Return the lines word for word, starting from the first line and ending with the line that contains "Action: click(696, 396)".
# Start of RECORDS PROVIDED
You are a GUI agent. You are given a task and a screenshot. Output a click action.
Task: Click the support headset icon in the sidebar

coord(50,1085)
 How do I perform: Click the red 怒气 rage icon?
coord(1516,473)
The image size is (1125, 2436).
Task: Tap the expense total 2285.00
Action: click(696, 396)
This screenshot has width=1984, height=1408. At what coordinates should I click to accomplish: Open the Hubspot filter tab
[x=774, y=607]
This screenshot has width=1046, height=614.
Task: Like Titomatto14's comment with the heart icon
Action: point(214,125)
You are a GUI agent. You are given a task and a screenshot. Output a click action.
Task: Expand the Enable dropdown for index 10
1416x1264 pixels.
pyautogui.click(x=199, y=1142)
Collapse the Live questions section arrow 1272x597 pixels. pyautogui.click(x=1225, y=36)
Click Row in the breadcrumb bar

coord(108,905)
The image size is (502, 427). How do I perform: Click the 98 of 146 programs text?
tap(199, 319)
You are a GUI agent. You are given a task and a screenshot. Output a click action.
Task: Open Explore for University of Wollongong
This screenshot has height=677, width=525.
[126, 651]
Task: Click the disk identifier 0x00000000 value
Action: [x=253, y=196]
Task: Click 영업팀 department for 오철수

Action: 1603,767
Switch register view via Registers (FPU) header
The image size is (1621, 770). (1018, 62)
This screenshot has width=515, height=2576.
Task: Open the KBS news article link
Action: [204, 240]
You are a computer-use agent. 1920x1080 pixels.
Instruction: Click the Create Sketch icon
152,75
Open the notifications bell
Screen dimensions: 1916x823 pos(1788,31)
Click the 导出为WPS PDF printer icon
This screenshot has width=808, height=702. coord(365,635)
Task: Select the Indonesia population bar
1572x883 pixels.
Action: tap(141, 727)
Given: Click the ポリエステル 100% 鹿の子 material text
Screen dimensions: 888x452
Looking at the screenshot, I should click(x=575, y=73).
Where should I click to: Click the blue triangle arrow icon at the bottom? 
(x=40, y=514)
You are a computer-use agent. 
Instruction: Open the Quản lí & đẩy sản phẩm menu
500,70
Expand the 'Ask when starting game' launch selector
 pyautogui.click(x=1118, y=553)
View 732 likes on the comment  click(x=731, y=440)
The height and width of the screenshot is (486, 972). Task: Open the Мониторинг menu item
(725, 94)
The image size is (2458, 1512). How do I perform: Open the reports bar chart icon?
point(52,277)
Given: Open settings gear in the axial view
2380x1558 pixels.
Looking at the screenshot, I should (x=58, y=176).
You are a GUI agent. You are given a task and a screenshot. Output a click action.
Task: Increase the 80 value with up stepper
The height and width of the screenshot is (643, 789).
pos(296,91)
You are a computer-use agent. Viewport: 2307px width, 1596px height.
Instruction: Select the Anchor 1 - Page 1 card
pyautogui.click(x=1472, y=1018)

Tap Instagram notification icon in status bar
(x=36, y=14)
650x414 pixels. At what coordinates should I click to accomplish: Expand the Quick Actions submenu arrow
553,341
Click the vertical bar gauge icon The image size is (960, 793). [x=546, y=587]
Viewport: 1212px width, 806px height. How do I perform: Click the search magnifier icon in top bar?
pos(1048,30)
# End of RECORDS PROVIDED
- ANSWER TO THIS EXERCISE
You are a GUI agent. You are given a task and a screenshot. Output a click action.
Task: Click the support headset icon in the sidebar

coord(50,1085)
 How do I perform: Click the red 怒气 rage icon?
coord(1516,473)
The image size is (1125, 2436).
Task: Tap the expense total 2285.00
Action: click(696, 396)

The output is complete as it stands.